CHRIST IN WINTER:
Reflections on Faith & Life for the Years of Winter
ZOOM, ZOOM, ZOOMING ALONG [R, 7-23-20]
On Facebook recently, a
preacher advertised for a “pulpit supply” for a coming Sunday, leading Zoom
worship for her church, while she’s off on vacation, or rehab, or something. I
thought about it. The pay was pretty good. Better than what I’m making now,
anyway. There were a couple of problems, though.
First, she wanted a copy
of the sermon about a week before the designated Sunday. Helen immediately
thought that was so she could check out what I might say before anybody in the
congregation was subjected to it. That makes sense from Helen’s perspective,
because she has heard me preach.
But that preacher woman
doesn’t know me, so I assumed it was so she could email copies of the sermon to
congregants before the service because, especially for old people, or folks for
whom Zoom is difficult—and there are a lot of reasons for that—it would be
easier for them to follow along.
That would be a problem
for me, of course, not because I can’t write, but because I don’t like to be fenced
in. [1]
I remember Arthur Duncan,
the great tap dancer on the Lawrence Welk Show, saying that Welk made him do
his routine for that week ahead of time for audio, because he didn’t think the
taps were loud enough in real time.
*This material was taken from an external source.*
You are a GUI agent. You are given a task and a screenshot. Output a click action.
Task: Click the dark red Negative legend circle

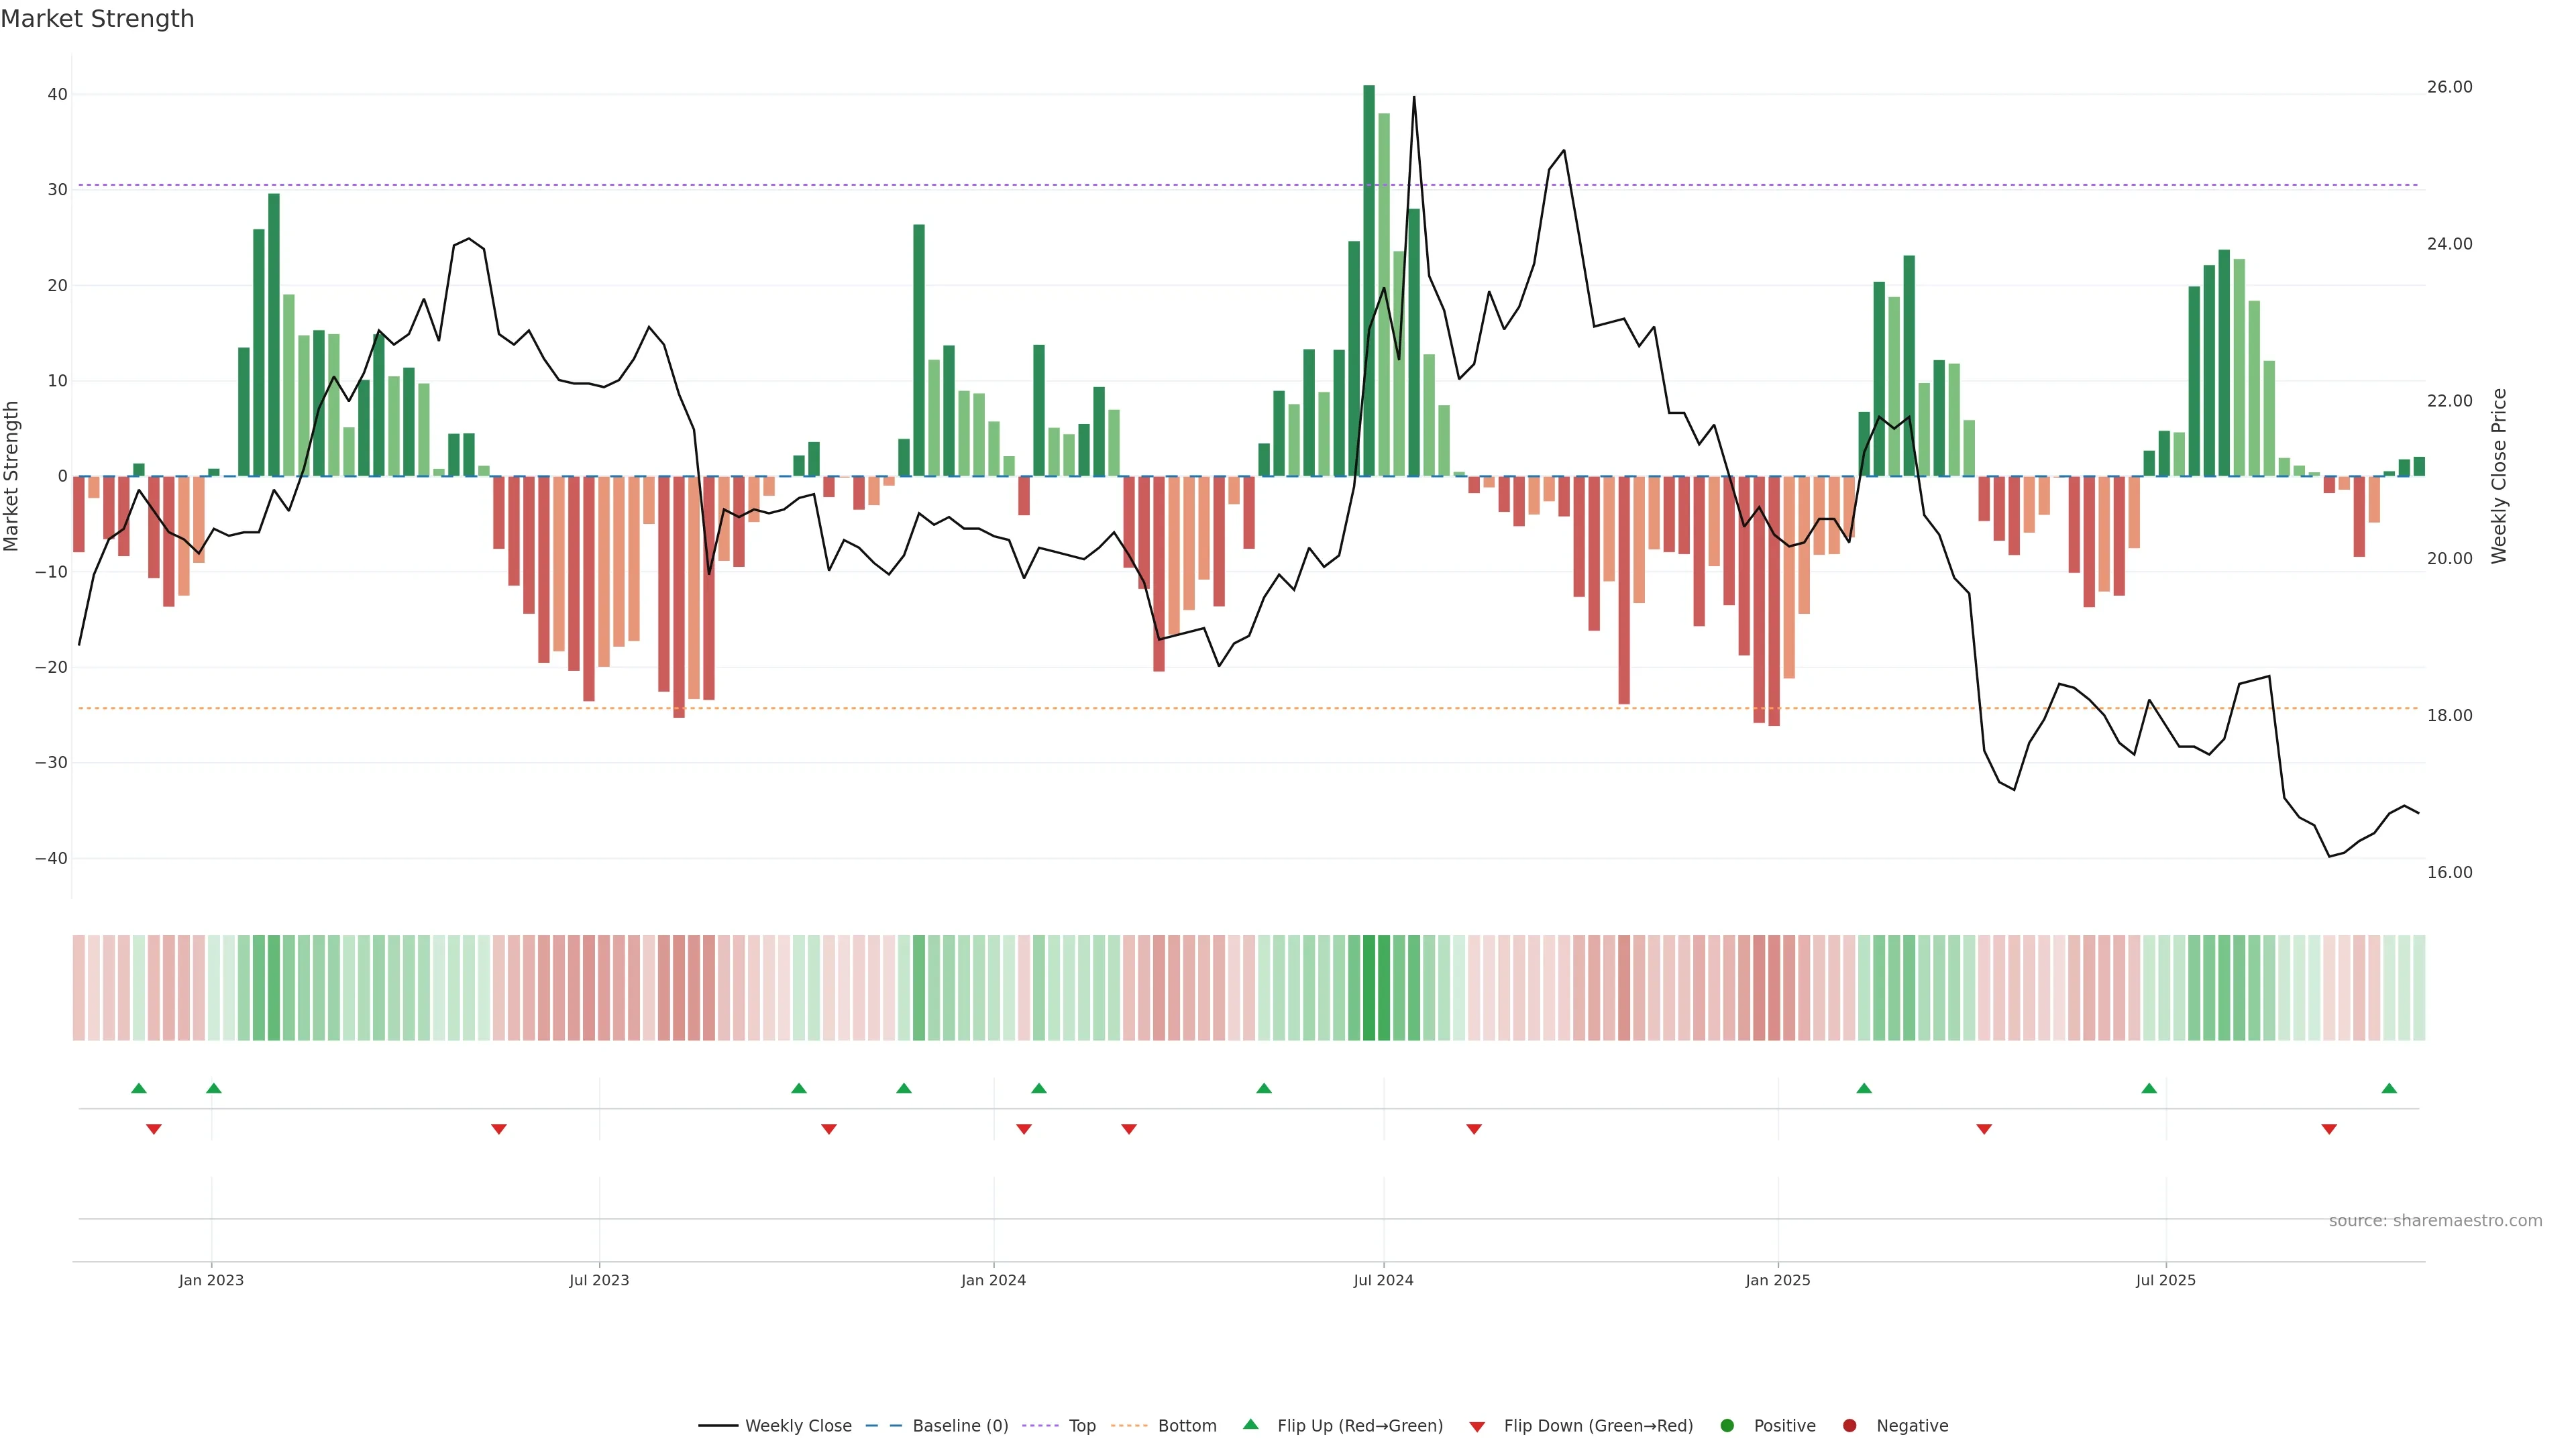pyautogui.click(x=1849, y=1426)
Arthur said that meant he couldn’t vary his
routine on the real show, because he was “tap-syncing” his moves.
Well, I don’t like to
lip-sync my sermons, any more than Arthur did his taps. I like to “trust in the
Spirit,” which is also known as “saying whatever comes into your mind.”
The second problem was
that the church is in Pennsylvania, and I live in Indiana. By the time I
figured out that with Zoom that is not a problem, some other needy vulture had
swept in and grabbed that honorarium.
But it has given me an
idea about how to deal with my financial needs. I think I’ll hire out to be an
actor who plays other people for Zoom meetings.
I have been to a few Zoom
events, and in the process have learned that most people hire actors to portray
them on Zoom, while they do more interesting things.
It doesn’t seem to be too
hard. Most of the actors don’t do a very good job of replicating the person they
are supposed to be, anyway. Their voices are different. Their clothes are
indifferent. Their eyes have a deer-in-the-headlights quality. And whatever
they put on their heads is definitely not the hair of the real people they are
portraying.
So, if you need someone to
“go” to a Zoom meeting for you, even if it’s in Pennsylvania…
John Robert McFarland
1] Perhaps my most
humiliating experience in church was the time, when I was about 11, that Donald
Gene Taylor talked me into doing a duet, singing “Don’t Fence Me In,” for the
talent show of one of Forsythe Church’s monthly ice cream “socials.” We were
supposed to dress accordingly. Donald Gene had a whole cowboy outfit, but the
best I could do was blue jeans and a straw hat. He loaned me one of his spurs,
so I’d look authentic. The Forsythe folk were wonderfully supportive of their
young people, but when I saw them looking at me, I realized that I was an
imposter, both Westernly and musically, so Donald Gene basically sang a solo. I
never did another duet, although I did go to a lot of ice cream socials.